- READING TEXT
Start of Block
Oh, dream maker, you heart breaker
Wherever you’re going,
I’m going your way.
Two drifters, off to see the world.
There’s such a lot of world to see.
We’re after the same rainbow’s end,
waiting round the bend,
my huckleberry friend.
Moon River, and me.
After the very first screening of the movie Breakfast at Tiffany’s, the president of Paramount paced around the room, puffing on a cigar, and said, “Well, I’ll tell you one thing, you can get rid of the song.” Thankfully, Audrey Hepburn was there and to her credit, stood up and said, “Over my dead body.”
Henri Mancini’s version of Moon River won the Academy Award in 1962 for Best Original Song.
Breakfast at Tiffany’s (Paramount, 1961) starred Audrey Hepburn and George Peppard and was directed by Blake Edwards. The screenplay was written by George Axelrod based on a novel by Truman Capote. The song Moon River was sung in the movie by Audrey Hepburn.
End of Block
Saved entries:
Start of Block
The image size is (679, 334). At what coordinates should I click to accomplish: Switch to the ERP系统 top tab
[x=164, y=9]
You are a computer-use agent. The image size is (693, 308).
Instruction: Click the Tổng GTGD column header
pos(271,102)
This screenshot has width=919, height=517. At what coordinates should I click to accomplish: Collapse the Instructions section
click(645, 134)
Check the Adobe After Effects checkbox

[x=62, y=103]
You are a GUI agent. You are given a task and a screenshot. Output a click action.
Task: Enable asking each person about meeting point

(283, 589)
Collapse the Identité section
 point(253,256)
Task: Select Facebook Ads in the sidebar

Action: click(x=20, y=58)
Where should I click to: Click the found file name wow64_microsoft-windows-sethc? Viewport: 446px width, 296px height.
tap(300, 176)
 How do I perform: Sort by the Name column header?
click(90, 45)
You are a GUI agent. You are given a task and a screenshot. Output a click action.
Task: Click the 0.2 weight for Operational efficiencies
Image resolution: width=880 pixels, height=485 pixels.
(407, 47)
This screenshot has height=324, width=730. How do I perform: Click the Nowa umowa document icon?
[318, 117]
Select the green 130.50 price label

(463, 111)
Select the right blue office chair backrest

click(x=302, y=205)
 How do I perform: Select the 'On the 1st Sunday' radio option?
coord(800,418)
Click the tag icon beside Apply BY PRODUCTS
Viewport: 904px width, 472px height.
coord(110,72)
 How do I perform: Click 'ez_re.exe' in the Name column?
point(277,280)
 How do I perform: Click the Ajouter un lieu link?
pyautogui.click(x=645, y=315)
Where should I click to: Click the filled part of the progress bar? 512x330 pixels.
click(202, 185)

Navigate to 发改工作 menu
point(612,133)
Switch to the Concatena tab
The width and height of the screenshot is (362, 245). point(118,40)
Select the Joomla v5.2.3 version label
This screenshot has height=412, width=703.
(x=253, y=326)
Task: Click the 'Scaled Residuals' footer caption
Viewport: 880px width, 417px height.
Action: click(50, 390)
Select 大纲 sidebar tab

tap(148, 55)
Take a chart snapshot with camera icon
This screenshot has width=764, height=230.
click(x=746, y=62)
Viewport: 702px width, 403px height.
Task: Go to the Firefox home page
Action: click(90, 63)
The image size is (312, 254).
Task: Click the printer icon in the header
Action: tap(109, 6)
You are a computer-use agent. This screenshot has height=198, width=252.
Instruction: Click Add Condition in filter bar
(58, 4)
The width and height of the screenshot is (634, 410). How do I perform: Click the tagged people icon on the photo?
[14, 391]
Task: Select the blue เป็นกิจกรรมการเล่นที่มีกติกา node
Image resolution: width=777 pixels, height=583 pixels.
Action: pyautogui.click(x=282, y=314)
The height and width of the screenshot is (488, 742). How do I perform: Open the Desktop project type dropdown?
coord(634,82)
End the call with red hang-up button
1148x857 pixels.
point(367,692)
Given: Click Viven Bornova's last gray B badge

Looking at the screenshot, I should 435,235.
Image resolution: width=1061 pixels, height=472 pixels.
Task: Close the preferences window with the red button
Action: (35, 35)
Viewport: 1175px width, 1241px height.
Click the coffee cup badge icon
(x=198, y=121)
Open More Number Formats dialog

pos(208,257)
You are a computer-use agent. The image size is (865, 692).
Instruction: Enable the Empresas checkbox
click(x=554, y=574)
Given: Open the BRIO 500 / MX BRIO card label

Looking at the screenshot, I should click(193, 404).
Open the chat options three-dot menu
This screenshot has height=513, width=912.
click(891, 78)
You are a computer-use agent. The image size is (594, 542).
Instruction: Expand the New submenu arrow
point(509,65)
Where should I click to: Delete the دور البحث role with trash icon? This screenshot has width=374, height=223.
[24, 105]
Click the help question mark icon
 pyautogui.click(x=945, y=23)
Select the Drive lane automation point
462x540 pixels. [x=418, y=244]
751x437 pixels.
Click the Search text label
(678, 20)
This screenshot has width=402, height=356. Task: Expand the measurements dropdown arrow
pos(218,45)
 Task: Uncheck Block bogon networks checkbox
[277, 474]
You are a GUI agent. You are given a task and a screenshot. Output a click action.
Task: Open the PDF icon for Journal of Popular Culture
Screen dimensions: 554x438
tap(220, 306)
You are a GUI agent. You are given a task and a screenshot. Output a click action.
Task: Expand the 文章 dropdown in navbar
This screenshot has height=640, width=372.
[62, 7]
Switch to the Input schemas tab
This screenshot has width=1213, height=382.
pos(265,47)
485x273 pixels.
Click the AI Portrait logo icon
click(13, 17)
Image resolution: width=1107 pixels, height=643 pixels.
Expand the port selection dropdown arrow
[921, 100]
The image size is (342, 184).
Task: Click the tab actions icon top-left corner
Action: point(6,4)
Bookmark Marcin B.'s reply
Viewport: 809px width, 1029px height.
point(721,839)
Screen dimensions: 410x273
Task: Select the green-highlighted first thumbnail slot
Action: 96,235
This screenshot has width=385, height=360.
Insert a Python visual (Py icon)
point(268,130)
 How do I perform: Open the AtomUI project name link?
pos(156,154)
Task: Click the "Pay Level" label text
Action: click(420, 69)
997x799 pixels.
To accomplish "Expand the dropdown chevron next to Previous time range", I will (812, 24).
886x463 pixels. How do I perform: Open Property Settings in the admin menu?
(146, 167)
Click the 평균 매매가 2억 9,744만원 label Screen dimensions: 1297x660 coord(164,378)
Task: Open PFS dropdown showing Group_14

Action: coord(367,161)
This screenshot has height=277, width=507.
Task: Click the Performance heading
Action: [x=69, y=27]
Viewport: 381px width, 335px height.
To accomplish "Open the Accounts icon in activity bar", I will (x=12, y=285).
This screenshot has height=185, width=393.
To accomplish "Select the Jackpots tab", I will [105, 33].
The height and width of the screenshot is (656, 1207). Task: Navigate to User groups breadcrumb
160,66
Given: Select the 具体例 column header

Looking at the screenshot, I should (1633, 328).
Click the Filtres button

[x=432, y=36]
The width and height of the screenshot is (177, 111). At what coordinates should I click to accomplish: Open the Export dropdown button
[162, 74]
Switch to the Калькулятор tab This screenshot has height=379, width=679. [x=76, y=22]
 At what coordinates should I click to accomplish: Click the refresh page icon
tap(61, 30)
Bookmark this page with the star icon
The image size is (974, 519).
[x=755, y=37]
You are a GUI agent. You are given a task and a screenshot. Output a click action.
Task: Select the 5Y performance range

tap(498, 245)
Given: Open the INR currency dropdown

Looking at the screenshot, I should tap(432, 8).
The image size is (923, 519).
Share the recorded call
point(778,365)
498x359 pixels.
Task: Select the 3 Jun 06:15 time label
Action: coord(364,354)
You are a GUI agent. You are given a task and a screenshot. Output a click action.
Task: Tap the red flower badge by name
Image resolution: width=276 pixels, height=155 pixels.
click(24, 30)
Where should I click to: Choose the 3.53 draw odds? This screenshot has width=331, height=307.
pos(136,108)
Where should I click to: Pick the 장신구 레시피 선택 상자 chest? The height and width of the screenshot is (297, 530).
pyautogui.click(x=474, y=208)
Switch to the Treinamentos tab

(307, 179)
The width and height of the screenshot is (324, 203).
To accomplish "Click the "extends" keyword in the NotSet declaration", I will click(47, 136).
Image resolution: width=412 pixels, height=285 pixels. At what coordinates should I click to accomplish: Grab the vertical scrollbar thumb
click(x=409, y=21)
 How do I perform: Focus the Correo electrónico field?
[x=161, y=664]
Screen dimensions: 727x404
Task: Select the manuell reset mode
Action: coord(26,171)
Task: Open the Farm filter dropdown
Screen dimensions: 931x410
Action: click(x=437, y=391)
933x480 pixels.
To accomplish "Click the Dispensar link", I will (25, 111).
End of Block
- EXERCISE REQUIREMENTS
A – Reproduce the passage in the Moon River text above, from "Two drifters, off" up to and including "Best Original Song.", word for word.
B – According to the Moon River text above, who directed Breakfast at Tiffany's?

- EXERCISE RESPONSES
A –
Two drifters, off to see the world.
There’s such a lot of world to see.
We’re after the same rainbow’s end,
waiting round the bend,
my huckleberry friend.
Moon River, and me.
After the very first screening of the movie Breakfast at Tiffany’s, the president of Paramount paced around the room, puffing on a cigar, and said, “Well, I’ll tell you one thing, you can get rid of the song.” Thankfully, Audrey Hepburn was there and to her credit, stood up and said, “Over my dead body.”
Henri Mancini’s version of Moon River won the Academy Award in 1962 for Best Original Song.

B – Blake Edwards